In [1]:
import pandas as pd
import numpy as np

In [2]:
df_stats = pd.read_csv("./match_stats/processed_ds/match_stats.csv", parse_dates=['date'])
df_matches = pd.read_csv("./matches/processed_ds/matches.csv", parse_dates=['date'])
df_ratings = pd.read_csv("./ratings/dataset/ratings.csv", parse_dates=['date'])
df_xg = pd.read_csv("./xg/processed_ds/xg.csv", parse_dates=['date'])

# Making the team names consitent across the datasets

Defining a function to match similar team names together

In [3]:
# The following function receives a lists of words and maps the similar ones
# together; it is used to clean up string features by pinpointing the
# 'almost' similar words.
from difflib import SequenceMatcher

def similar(ref_words, words):
    result = dict()
    
    for similarity_ratio in np.arange(1, 0, -.1):
        for word in words:
            if pd.isna(word) or word in result.keys():
                continue

            for ref_word in ref_words:
                if pd.isna(ref_word):
                    continue
            
                similarity = SequenceMatcher(None, word, ref_word).ratio()
                if similarity_ratio <= similarity:
                    result[word] = ref_word
                    ref_words.remove(ref_word)
                    words.remove(word)
                    
    if words:
        result['UNMATCHED_TEAMS'] = words
    if ref_words:
        result['UNMATCHED_REF_TEAMS'] = ref_words
        
    return result

Taking the list of team names in 'stats' dataset as reference

In [4]:
refrence_team_names = (
    pd.melt(frame=df_stats, id_vars='date', value_vars=['home', 'away'])['value']
    .value_counts()).reset_index().rename(columns={
        'index': 'team_name',
        'value': 'match_count'
    })

refrence_team_names

Unnamed: 0,team_name,match_count
0,Valencia,190
1,Villarreal,190
2,Getafe,190
3,Athletic Bilbao,190
4,Alaves,190
5,Real Sociedad,190
6,Levante,190
7,Barcelona,190
8,Atletico Madrid,190
9,Celta Vigo,189


## matches dataset

In [5]:
df_matches_team_names = (
    pd.melt(frame=df_matches, id_vars='date', value_vars=['home', 'away'])['value']
    .value_counts()).reset_index().rename(columns={
        'index': 'team_name',
        'value': 'match_count'
    })

df_matches_team_names

Unnamed: 0,team_name,match_count
0,Real Madrid,190
1,Valencia,190
2,Celta,190
3,Getafe,190
4,Sevilla,190
5,Ath Bilbao,190
6,Barcelona,190
7,Levante,190
8,Villarreal,190
9,Betis,190


In [6]:
df_matches_team_similarities = similar(
    list(refrence_team_names['team_name']), 
    list(df_matches_team_names['team_name']))

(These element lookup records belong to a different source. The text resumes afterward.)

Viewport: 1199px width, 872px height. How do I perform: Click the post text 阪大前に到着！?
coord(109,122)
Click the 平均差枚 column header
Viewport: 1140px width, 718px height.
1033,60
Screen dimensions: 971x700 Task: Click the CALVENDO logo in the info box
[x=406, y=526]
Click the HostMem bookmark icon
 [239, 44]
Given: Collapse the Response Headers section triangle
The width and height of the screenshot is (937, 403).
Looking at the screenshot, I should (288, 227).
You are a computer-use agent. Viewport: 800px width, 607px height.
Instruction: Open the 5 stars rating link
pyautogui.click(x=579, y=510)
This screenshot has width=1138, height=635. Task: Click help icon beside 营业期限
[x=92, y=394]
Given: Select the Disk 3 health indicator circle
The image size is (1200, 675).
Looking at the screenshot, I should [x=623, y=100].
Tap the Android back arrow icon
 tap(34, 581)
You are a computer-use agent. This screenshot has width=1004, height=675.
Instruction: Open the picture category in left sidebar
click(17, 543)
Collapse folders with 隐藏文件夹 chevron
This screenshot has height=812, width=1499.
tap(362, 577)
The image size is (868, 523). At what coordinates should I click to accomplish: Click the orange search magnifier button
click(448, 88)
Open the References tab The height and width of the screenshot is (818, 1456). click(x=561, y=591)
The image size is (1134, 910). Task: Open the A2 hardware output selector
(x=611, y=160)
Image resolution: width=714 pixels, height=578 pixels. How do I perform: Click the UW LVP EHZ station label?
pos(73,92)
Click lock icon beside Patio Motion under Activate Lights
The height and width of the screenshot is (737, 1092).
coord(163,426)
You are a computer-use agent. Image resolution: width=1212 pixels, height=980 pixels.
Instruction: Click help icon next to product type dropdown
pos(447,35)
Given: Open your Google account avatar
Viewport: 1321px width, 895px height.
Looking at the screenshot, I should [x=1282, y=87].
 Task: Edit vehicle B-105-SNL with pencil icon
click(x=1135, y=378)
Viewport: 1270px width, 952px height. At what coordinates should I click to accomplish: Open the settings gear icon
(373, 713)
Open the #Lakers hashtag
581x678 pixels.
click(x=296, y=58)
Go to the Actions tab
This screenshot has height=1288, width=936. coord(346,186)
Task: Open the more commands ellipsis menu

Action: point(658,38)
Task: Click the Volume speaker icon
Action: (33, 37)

for key, value in df_matches_team_similarities.items():
    print(f"{key} => {value}\n")

Real Madrid => Real Madrid

Getafe => Getafe

Barcelona => Barcelona

Villarreal => Villarreal

Alaves => Alaves

Eibar => Eibar

Osasuna => Osasuna

Leganes => Leganes

Girona => Girona

Elche => Elche

Malaga => Malaga

Valencia => Valencia

Sevilla => Sevilla

Levante => Levante

Espanol => Espanyol

Cadiz => Cadiz

Ath Bilbao => Athletic Bilbao

Granada => Granada

Huesca => SD Huesca

Las Palmas => Las Palmas

Sociedad => Real Sociedad

Valladolid => Real Valladolid

Mallorca => Real Mallorca

Celta => Celta Vigo

Ath Madrid => Atletico Madrid

La Coruna => Deportivo La Coruna

Betis => Real Betis

Vallecano => Rayo Vallecano



In [7]:
df_matches['home'] = df_matches['home'].replace(df_matches_team_similarities)
df_matches['away'] = df_matches['away'].replace(df_matches_team_similarities)

## Ratings dataset

In [8]:
df_ratings_team_names = (
    pd.melt(frame=df_ratings, id_vars='date', value_vars=['home', 'away'])['value']
    .value_counts()).reset_index().rename(columns={
        'index': 'team_name',
        'value': 'match_count'
    })

df_ratings_team_names

Unnamed: 0,team_name,match_count
0,FC Barcelona,190
1,Levante UD,190
2,Real Sociedad,190
3,CD Alavés,190
4,Atlético Madrid,190
5,Getafe CF,190
6,Real Madrid,190
7,Real Betis,190
8,Celta Vigo,190
9,Sevilla FC,190


In [9]:
df_ratings_team_similarities = similar(
    list(refrence_team_names['team_name']), 
    list(df_ratings_team_names['team_name']))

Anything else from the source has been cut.